What is being asked –
Filter the entries below, keeping only lines with "first".
>>>>
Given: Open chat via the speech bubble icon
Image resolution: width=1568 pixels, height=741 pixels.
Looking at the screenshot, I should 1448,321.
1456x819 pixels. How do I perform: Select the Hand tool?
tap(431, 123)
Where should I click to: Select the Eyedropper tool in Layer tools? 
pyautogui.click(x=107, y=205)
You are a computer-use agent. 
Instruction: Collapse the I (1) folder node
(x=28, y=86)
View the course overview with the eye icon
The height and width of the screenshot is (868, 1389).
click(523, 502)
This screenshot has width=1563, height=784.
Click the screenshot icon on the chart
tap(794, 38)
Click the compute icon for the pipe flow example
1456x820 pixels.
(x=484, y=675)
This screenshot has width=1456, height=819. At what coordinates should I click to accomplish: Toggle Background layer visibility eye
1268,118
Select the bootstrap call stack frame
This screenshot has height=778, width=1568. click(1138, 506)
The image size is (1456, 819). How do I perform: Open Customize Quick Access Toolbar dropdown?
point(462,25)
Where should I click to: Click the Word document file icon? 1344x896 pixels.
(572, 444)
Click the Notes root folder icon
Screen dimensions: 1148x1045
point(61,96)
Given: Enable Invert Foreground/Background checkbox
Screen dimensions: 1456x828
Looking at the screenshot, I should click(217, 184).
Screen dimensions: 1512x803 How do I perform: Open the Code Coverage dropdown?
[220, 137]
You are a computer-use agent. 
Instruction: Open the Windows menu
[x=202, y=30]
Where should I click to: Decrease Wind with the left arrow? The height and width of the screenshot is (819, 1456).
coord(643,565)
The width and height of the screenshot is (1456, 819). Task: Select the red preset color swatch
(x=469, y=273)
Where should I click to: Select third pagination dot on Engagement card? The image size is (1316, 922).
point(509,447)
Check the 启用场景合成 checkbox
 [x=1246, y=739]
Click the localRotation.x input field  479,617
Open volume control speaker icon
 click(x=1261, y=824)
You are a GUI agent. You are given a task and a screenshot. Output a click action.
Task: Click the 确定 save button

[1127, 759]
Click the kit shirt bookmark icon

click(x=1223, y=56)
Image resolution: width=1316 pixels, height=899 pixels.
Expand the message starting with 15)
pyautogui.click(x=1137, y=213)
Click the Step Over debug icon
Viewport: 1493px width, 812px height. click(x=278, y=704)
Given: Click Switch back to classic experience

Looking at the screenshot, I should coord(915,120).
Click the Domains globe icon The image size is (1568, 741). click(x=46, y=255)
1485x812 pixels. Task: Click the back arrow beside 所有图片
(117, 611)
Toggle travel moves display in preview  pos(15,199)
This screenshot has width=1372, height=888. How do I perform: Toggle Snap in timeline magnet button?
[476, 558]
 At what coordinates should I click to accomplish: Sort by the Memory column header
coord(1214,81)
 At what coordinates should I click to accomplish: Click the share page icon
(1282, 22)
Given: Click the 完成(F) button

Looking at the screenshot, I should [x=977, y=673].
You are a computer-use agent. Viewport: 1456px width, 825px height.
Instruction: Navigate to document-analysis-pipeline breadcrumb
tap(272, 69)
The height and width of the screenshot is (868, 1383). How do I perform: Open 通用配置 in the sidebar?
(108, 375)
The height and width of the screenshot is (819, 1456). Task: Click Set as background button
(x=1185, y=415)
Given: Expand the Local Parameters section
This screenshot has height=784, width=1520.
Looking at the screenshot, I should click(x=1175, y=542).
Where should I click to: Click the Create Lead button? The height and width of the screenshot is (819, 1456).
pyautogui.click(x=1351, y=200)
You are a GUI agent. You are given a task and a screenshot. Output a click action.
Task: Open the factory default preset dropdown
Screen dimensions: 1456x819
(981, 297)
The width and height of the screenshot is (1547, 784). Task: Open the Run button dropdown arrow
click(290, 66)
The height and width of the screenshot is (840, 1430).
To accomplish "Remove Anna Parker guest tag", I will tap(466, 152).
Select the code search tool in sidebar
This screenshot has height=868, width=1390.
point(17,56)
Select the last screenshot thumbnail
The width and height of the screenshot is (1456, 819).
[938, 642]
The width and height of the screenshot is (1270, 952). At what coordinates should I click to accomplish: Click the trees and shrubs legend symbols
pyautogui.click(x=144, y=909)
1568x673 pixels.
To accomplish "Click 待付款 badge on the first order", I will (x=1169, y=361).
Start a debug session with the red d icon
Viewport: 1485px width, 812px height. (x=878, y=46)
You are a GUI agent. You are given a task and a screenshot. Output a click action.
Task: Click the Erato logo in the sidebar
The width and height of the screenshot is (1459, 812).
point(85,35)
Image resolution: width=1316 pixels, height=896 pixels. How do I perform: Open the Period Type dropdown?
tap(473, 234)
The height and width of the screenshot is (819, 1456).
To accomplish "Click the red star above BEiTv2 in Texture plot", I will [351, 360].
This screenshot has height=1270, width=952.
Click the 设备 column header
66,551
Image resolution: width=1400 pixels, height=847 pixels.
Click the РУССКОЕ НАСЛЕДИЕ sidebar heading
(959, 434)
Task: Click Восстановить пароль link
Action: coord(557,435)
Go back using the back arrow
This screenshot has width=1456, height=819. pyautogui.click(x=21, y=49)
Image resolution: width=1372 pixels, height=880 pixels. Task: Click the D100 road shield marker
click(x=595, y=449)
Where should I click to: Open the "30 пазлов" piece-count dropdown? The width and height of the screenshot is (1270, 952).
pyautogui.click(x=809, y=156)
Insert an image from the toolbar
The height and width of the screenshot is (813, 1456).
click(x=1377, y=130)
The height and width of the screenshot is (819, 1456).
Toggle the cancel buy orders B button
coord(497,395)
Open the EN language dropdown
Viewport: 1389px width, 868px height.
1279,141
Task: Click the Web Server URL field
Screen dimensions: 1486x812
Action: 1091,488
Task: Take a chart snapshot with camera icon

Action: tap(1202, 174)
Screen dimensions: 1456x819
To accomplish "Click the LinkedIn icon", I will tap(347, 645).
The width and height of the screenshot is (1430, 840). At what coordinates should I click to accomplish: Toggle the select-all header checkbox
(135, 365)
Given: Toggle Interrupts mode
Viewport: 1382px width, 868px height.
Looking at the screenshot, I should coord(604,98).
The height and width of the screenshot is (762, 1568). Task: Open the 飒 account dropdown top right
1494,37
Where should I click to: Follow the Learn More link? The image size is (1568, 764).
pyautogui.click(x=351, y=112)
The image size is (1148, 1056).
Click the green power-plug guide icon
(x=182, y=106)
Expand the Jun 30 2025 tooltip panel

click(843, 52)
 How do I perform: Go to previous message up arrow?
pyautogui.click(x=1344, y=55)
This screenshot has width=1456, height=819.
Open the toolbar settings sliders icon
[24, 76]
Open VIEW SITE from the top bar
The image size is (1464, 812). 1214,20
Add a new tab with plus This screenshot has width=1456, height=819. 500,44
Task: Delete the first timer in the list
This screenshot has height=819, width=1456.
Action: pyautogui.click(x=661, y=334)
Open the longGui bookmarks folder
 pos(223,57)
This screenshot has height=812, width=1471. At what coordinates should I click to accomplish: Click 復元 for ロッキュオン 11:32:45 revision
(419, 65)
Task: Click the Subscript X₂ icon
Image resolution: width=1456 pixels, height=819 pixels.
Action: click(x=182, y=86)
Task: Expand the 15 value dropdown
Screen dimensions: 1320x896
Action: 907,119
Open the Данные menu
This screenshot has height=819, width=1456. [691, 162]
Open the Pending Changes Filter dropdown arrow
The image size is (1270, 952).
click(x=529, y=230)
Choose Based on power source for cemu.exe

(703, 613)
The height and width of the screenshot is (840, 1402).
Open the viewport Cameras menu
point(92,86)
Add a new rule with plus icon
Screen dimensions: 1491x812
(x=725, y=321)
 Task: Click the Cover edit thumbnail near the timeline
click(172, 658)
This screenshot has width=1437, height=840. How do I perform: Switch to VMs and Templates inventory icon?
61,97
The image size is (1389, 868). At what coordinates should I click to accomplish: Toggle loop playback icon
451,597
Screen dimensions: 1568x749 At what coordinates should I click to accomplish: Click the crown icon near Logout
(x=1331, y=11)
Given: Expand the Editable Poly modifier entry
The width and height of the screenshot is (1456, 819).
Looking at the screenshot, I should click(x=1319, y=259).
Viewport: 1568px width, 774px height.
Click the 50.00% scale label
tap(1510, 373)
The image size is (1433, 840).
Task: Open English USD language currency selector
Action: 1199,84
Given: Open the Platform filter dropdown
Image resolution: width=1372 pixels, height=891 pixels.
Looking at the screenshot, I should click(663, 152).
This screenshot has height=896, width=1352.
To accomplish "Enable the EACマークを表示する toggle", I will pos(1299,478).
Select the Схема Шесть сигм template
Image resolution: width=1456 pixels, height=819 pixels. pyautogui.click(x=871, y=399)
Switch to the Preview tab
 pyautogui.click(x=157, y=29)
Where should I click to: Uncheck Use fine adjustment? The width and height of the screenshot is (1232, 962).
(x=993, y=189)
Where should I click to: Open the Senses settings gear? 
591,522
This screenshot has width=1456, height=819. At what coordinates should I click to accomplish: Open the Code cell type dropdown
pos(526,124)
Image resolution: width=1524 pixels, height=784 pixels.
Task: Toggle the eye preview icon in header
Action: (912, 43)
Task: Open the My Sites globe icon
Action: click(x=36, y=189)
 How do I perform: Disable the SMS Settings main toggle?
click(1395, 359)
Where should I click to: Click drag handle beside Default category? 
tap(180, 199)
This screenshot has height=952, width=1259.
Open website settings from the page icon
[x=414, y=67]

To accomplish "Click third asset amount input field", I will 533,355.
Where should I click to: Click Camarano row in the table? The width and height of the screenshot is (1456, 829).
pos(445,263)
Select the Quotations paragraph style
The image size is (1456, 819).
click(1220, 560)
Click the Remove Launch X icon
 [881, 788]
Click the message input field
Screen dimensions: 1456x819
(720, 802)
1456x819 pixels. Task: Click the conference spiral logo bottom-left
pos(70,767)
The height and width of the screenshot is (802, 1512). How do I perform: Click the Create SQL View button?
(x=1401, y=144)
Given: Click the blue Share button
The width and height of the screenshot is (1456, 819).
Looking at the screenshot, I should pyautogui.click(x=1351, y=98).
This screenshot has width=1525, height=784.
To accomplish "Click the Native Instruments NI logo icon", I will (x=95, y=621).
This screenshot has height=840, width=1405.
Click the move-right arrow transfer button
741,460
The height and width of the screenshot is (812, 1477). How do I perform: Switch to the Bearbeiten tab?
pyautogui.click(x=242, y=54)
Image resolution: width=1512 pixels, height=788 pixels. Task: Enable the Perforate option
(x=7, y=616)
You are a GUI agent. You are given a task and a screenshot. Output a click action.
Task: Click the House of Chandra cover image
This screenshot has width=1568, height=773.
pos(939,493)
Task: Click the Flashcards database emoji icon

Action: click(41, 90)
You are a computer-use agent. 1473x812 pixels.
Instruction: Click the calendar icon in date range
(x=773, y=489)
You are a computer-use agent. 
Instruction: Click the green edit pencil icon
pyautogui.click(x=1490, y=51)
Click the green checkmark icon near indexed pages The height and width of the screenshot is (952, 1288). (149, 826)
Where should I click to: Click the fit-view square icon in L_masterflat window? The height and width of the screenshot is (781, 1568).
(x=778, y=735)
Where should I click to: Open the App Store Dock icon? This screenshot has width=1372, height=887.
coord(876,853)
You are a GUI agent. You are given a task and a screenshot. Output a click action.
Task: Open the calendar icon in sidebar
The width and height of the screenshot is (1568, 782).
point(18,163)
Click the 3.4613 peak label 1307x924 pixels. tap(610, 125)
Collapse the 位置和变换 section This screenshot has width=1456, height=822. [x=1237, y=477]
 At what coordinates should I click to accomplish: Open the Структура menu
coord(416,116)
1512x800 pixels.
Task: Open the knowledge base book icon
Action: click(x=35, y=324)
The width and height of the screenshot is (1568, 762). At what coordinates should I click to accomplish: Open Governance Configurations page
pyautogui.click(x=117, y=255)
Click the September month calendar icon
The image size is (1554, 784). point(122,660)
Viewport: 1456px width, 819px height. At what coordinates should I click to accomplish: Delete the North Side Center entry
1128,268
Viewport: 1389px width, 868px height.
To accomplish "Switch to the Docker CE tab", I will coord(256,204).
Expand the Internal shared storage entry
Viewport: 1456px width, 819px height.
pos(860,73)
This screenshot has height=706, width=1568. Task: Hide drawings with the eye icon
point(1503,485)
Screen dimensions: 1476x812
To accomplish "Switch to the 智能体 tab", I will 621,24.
<<<<
Your solution –
To accomplish "Click 待付款 badge on the first order", I will (x=1169, y=361).
Task: Delete the first timer in the list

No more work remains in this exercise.